Problem to work on – For this exercise, copy the records below exactly and exclude every image.

* * * * *

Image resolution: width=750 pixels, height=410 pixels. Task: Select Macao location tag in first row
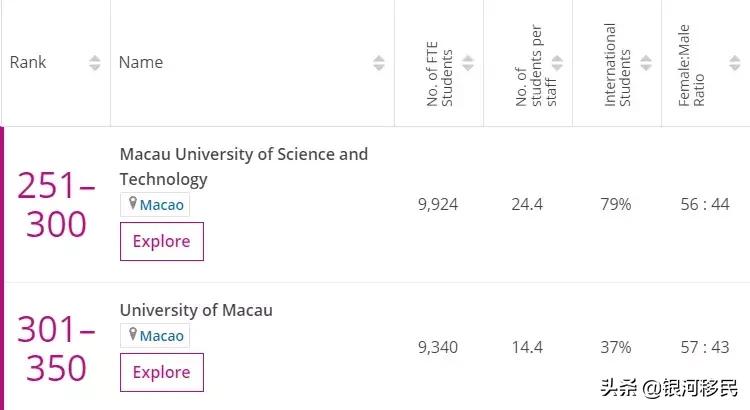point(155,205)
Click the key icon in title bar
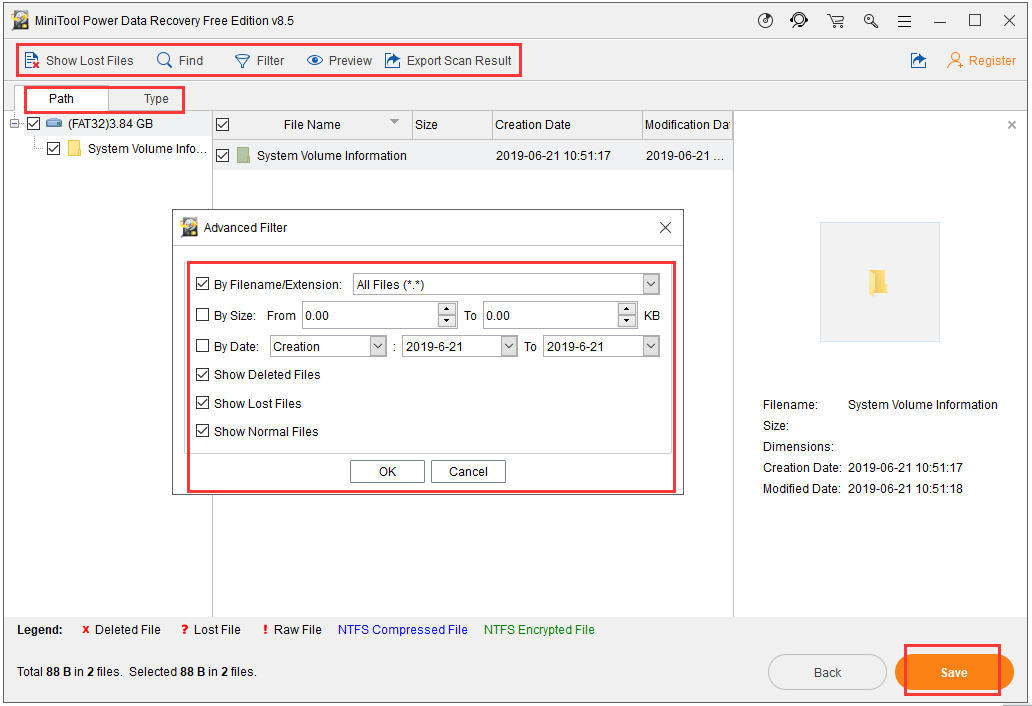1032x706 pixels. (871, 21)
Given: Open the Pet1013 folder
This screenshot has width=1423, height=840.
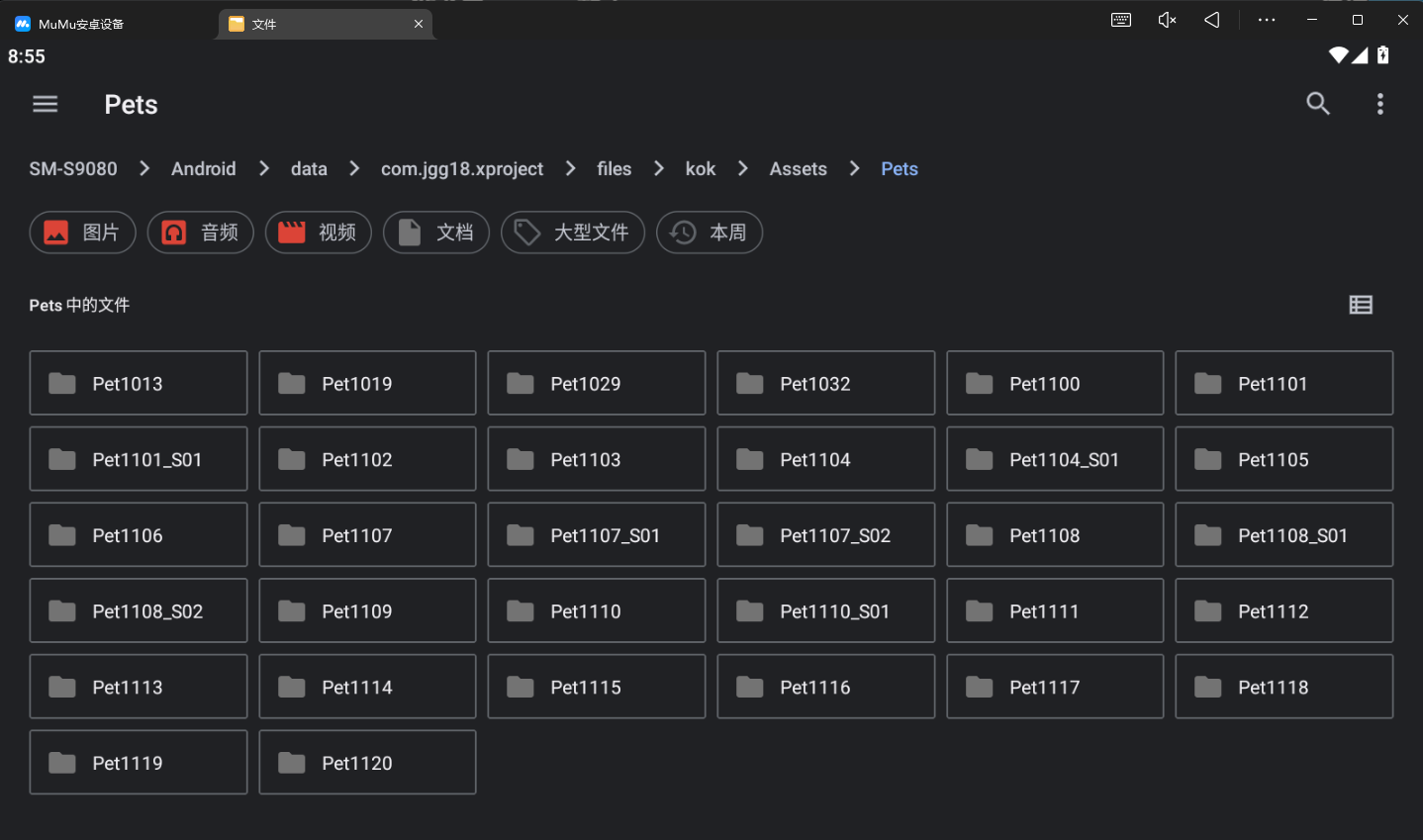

* * * * *

Expected answer –
Image resolution: width=750 pixels, height=410 pixels. Task: Select Macao location tag in first row
point(155,205)
Click the key icon in title bar
1032x706 pixels. (871, 21)
Given: Open the Pet1013 folder
This screenshot has width=1423, height=840.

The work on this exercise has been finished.